Mechanical Properties of Fluids - Pascal's Law and its Applications

In a hydraulic car lift, the radii of the small and large pistons are $5\text{ cm}$ and $25\text{ cm}$ respectively. If a force of $150\text{ N}$ is applied to the small piston, what is the force exerted on the large piston?

Given: $r_1 = 5\text{ cm}$, $r_2 = 25\text{ cm}$, and $F_1 = 150\text{ N}$. According to Pascal's Law: $\frac{F_1}{A_1} = \frac{F_2}{A_2} \Rightarrow F_2 = F_1 \times \frac{\pi r_2^2}{\pi r_1^2} = F_1 \times \left(\frac{r_2}{r_1}\right)^2$. Substituting the values: $F_2 = 150 \times \left(\frac{25}{5}\right)^2 = 150 \times 5^2 = 150 \times 25 = 3750\text{ N}$.
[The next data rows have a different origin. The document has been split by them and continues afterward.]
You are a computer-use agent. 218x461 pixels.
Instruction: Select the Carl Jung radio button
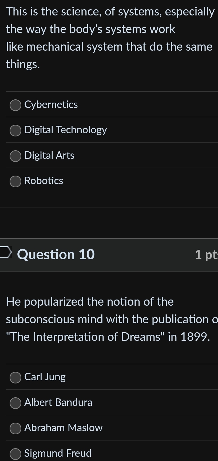pyautogui.click(x=15, y=377)
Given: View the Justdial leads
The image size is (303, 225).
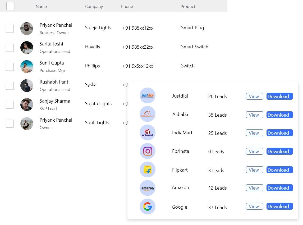Looking at the screenshot, I should click(255, 96).
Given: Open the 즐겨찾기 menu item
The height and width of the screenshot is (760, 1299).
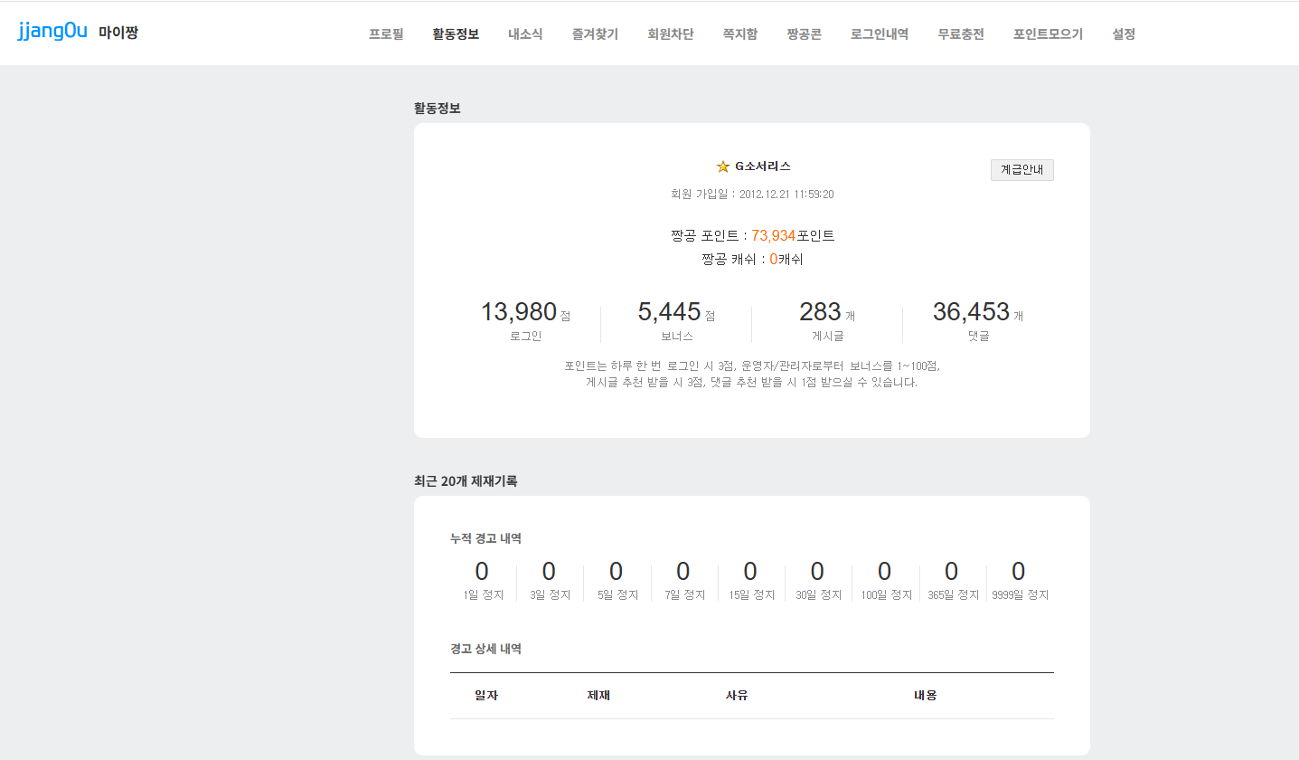Looking at the screenshot, I should (x=595, y=34).
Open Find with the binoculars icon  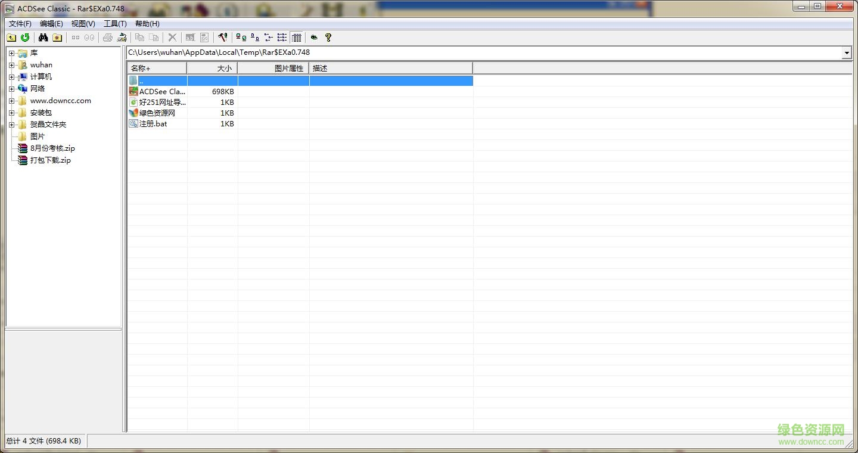[44, 38]
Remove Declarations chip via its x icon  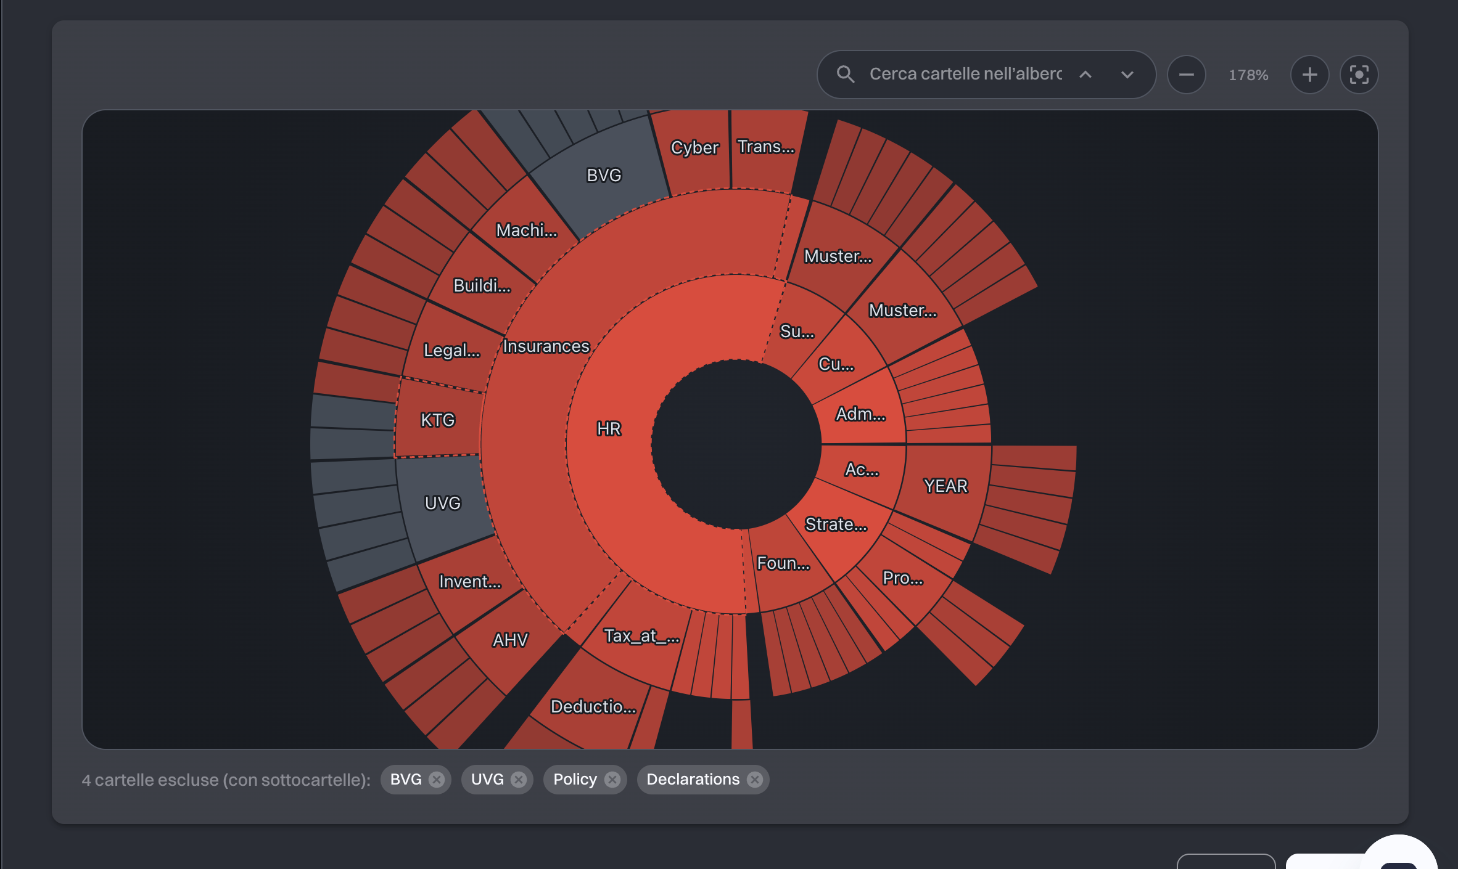pyautogui.click(x=755, y=780)
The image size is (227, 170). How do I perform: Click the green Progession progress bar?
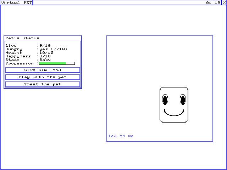click(57, 63)
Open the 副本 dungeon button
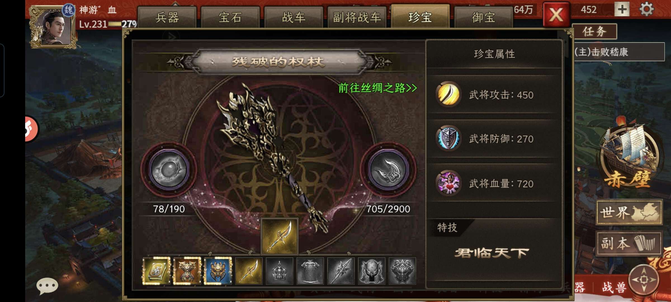The height and width of the screenshot is (302, 671). click(x=629, y=243)
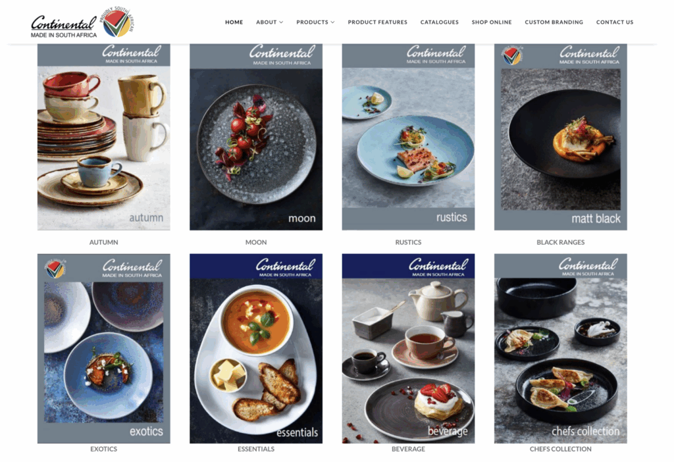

The pressure applied on the smaller area is transmitted to the larger area. Since the area of the second piston is $25$ times larger (as area $\propto r^2$), the resulting force is also $25$ times the input force.

A hydraulic press has a large piston of area $1000\text{ cm}^2$ and a small piston of area $10\text{ cm}^2$. If a mass of $500\text{ kg}$ is placed on the large piston, calculate the force required on the small piston to keep the system in equilibrium. (Take $g = 10\text{ m/s}^2$)

Given: $A_2 = 1000\text{ cm}^2$, $A_1 = 10\text{ cm}^2$, $m = 500\text{ kg}$. The weight on the large piston is $F_2 = mg = 500 \times 10 = 5000\text{ N}$. Using the formula $\frac{F_1}{A_1} = \frac{F_2}{A_2} \Rightarrow F_1 = F_2 \times \frac{A_1}{A_2}$. $F_1 = 5000 \times \frac{10}{1000} = 50\text{ N}$.

To balance a weight of $5000\text{ N}$ on the larger area, a significantly smaller force of $50\text{ N}$ is sufficient on the smaller area due to the equal transmission of pressure.